**À propos:** Recopiez fidèlement, dans le texte ci-dessous sur le concerto pour violon de Mendelssohn, le passage qui s'ouvre sur les mots contenant "- Oui, Christian" et se termine par "Premier bon point.".

**Texte de l'exercice:**
# # # # #
- Grand classique M'sieur Claude cette semaine : le concerto pour violon
de Mendelssohn par le violoniste franco-serbe et
chevelu Nemanja Radulovic…
- Oui Sonia, comme cela on ne me suspectera plus de favoriser les jolies
artistes blondes et hamiltonesques comme je l'ai lu il y a deux semaines
dans un commentaire
espiègle, hi hi…
- Vous avez choisi le second concerto, c'est le plus connu je crois.
Des dizaines voire des
centaines de versions à tous les coups…
- Le premier concerto est
l'œuvre d'un ado de 15 ans et, je trouve, un bon choix comme complément du
second qui, oui, est un morceau de bravoure du répertoire pour
violon…
- Ce jeune homme frisé a fait la une des médias il y a quelques années,
vous l'avez préféré aux grands maîtres du passé
?
- Oui, Christian Ferras, Heifetz ou Oïstrakh n'ont rien à prouver, on le
sait bien, et puis il y a une autre raison concernant le choix de
l'orchestre…
Nemanja Radulovic |
Le
concerto pour violon
de
Mendelssohn
opus 64 est le plus souvent couplé au N°1 de
Max
Bruch. Certes il s'agit d'une des plus belles œuvres du violoniste et
compositeur romantique allemand, mais ici, nous offrir ce joli concerto du
petit
Felix surdoué et précoce est une idée un peu plus originale. Premier bon point.
Je soupçonne les labels d'établir cette association fréquente pour
satisfaire au timing imposé par le CD…
Les grands disques historiques consacrés à ce concerto ont été gravés au
XXème siècle avec de trèèèès grands orchestres symphoniques, bien
entendu de très haut niveau avec des chefs de la trempe de
Karajan
(avec
Anne-Sophie Mutter) ou
Furtwängler
(avec
Menuhin). Des effectifs de 80 musiciens dont 6 à 8 contrebasses.
# # # # #
Enregistrements conservés:
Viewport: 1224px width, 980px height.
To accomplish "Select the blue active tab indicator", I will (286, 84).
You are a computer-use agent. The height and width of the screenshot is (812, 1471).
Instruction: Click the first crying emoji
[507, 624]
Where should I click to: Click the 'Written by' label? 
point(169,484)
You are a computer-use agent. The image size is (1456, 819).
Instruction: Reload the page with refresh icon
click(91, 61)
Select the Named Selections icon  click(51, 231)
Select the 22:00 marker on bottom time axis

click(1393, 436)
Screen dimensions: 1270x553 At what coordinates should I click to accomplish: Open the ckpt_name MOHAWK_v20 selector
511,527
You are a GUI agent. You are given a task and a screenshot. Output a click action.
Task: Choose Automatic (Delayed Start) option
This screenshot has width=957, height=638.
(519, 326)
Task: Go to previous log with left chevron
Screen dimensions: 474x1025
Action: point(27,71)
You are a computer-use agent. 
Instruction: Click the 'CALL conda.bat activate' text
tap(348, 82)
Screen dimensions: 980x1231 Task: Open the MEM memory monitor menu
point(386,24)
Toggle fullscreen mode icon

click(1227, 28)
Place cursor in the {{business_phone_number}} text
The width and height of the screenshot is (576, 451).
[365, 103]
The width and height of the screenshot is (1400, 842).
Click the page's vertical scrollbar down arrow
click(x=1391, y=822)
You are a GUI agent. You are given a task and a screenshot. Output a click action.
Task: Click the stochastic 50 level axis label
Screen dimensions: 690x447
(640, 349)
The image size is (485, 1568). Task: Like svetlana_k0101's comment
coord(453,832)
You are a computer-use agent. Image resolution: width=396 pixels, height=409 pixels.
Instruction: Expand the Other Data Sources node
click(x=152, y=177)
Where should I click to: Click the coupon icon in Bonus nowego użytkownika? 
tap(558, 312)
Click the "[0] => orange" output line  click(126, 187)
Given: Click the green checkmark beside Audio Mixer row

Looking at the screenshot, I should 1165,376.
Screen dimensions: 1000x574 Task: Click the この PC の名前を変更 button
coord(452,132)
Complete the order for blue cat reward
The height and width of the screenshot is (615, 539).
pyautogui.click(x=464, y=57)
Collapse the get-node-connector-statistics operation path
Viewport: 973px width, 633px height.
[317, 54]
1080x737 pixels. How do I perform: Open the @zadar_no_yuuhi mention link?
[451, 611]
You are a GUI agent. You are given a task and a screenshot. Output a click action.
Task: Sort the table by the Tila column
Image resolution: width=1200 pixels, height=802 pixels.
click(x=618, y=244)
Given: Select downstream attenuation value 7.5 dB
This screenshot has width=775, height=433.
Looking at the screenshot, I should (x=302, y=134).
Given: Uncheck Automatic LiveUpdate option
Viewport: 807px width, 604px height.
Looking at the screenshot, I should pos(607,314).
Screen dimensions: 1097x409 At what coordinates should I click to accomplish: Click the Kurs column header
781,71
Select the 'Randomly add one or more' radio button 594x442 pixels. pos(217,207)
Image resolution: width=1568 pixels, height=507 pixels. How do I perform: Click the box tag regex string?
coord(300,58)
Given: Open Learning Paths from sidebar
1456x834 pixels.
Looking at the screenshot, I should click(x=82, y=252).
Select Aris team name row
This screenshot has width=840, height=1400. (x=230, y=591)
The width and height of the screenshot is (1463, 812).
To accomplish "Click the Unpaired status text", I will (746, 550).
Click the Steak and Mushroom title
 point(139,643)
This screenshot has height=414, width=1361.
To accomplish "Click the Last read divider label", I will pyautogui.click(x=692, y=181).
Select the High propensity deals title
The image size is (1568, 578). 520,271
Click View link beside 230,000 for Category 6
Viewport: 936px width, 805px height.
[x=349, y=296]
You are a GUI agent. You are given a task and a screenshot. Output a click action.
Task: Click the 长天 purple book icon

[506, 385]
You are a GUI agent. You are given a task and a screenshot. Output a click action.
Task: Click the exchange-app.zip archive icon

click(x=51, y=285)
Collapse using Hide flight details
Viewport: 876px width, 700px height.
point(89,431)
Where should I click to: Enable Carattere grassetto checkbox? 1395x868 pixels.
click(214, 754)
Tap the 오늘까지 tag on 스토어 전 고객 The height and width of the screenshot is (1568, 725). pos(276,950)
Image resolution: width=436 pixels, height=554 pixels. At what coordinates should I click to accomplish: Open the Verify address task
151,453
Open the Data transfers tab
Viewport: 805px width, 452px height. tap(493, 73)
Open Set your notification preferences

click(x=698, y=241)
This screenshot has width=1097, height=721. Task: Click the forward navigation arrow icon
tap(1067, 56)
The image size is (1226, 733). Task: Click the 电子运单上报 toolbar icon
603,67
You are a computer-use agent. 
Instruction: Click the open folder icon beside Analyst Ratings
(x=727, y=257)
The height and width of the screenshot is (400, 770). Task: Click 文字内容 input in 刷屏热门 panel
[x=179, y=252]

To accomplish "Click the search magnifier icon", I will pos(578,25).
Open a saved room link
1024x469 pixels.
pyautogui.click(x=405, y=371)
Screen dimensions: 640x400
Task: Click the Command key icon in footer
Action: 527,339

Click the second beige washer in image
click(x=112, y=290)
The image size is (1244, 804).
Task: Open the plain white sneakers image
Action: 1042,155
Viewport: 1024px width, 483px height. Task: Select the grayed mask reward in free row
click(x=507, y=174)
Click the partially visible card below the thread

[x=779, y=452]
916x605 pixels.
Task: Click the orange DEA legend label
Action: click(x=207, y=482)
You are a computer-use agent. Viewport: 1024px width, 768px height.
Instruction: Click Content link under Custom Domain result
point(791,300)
# # # # #
**Résultat attendu:**
- Oui, Christian Ferras, Heifetz ou Oïstrakh n'ont rien à prouver, on le
sait bien, et puis il y a une autre raison concernant le choix de
l'orchestre…
Nemanja Radulovic |
Le
concerto pour violon
de
Mendelssohn
opus 64 est le plus souvent couplé au N°1 de
Max
Bruch. Certes il s'agit d'une des plus belles œuvres du violoniste et
compositeur romantique allemand, mais ici, nous offrir ce joli concerto du
petit
Felix surdoué et précoce est une idée un peu plus originale. Premier bon point.